■ O que produzir: Escreva a continuação do artigo sobre impostos sobre alimentos não saudáveis e obesidade, começando logo depois da última frase apresentada.

■ Texto do exercício:
É imperioso que toda política pública esteja sanitariamente orientada. Mas tudo isso é muito mais complicado que fazer subir impostos sobre pão de forma. Escreve Luiz Eduardo R. de Carvalho.
13/05/2024 06:01
“Cientistas super-heróis, quando nos distraem com soluções mágicas para problemas difíceis, instauram o hiper-real”
Até o Imperial College de Londres caiu na pegadinha. Postou um comunicado de imprensa que começa assim: “Tributar alimentos não saudáveis ajuda a reduzir a obesidade, diz estudo global. O México está a liderar o caminho na implementação de impostos sobre opções alimentares não saudáveis, ajudando com sucesso a combater a obesidade e problemas de saúde relacionados”. Mas isso não é fato, é fake. Uma publicaçãoda CONSCIENHEALTH, uma ONG de Pittsburg que atua na questão da obesidade e Ciência – e defende prevenção e tratamento baseados em evidência – denuncia que “a afirmação de que ‘o México está na vanguarda’ é lamentável porque é uma meia verdade. Há uma década, o México liderou a implementação de impostos sobre ‘junk food’. No entanto, a afirmação de ‘combater a obesidade e problemas de saúde relacionados’ claramente não é verdadeira. As taxas de obesidade no México continuam a subir, assim como o fardo das doenças crônicas daí resultantes”. E conclui: “Gostaríamos que fosse verdade. Mas desejar não significa que seja assim”.

■ Extrato da listagem:

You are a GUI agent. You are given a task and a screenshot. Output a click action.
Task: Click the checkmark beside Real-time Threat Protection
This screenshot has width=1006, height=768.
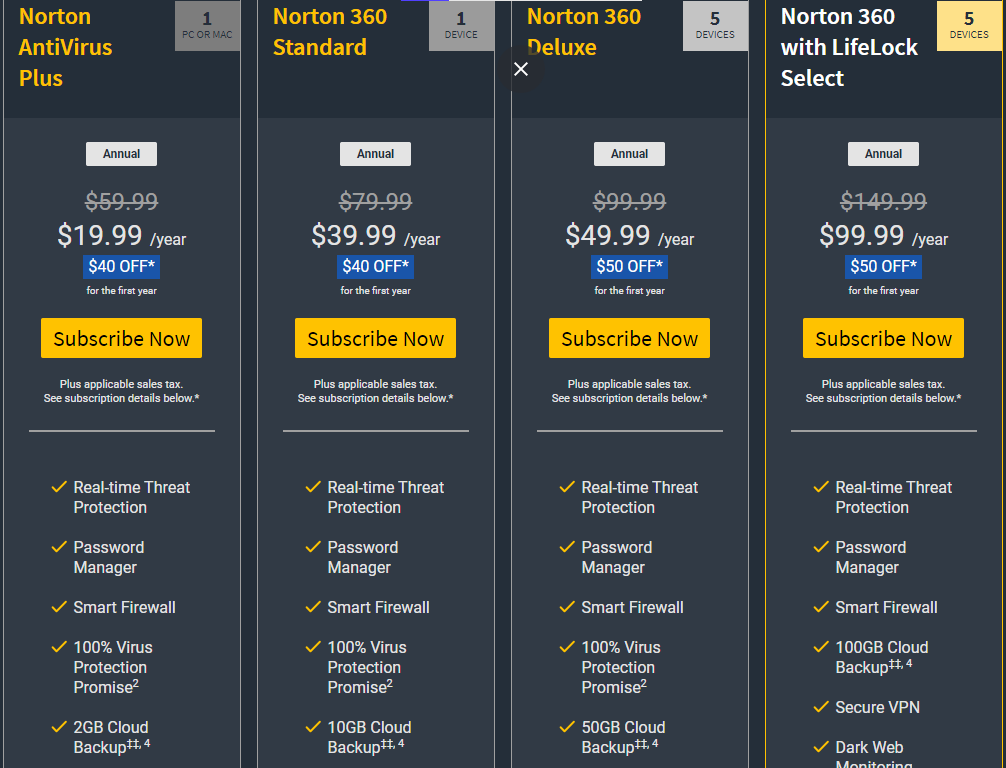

■ Resultado a seguir:
O que, sim, é verdade, é que as pessoas podem engordar comendo apenas alimentos in natura, só orgânicos e bio, só funcionais, só diet, light ou zero, só integrais, só alimentos imaginados como saudáveis. O problema é que a questão não é apenas compreender se salsichas são saudáveis ou não. Mas em compreender o que é que leva alguém a comer salsichas em vez de bifinhos ou filés de frango ou um hamburguer plant based, pingando sangue fake de beterraba.
Proibir a venda de fatias de pizza nas escolas, obrigar a beber mate-limão em vez de refrigerante, mobilizar deputados para impor uma megatributação de industrializados –como se por cima do frescor do cacho de uvas in natura não houvesse aspersão do conservante metabissulfito; como se água no coco não fosse uma bebida ultra-açucarada pela própria natureza – tudo não passa de solução ultraprocessadamente simplória, de cabecinhas ultraprocessadas, que só agravarão nossos graves problemas alimentares.
A tributação seletiva contra industrializados poderá reduzir o consumo de alguns tipos de alimentos industrializados. Essa conclusão traz verdades. Mas nada disso significa que, aumentando o preço das salsichas dos mais pobres, estes ficarão livres da fome, da obesidade, da hipertensão, do diabetes tipo 2, ou livres das salsichas mais caras. Não há nenhuma prova disso. Não faltam fáceis, fartas e bem fornidas, vigorosas mesmo, evidências do contrário.
Essa campanha contra alimentos industrializados não traz nenhuma esperança de que teremos menos obesidade e doenças crônicas, embora amparada em fatos concretos: a rotulagem é mesmo muito ruim; a propaganda não raro é enganosa; muitos ingredientes miserabilizam a qualidade para alinhar preços com o miserável poder de compra do brasileiro, muitos aditivos poderiam ser evitados, agrotóxicos poderiam ter melhor controle e uso parcimonioso, a Anvisa poderia ser melhor qualificada, o Ministério da Saúde poderia formular medidas governamentais com base científica, em vez de impulsionar guias ufológicos.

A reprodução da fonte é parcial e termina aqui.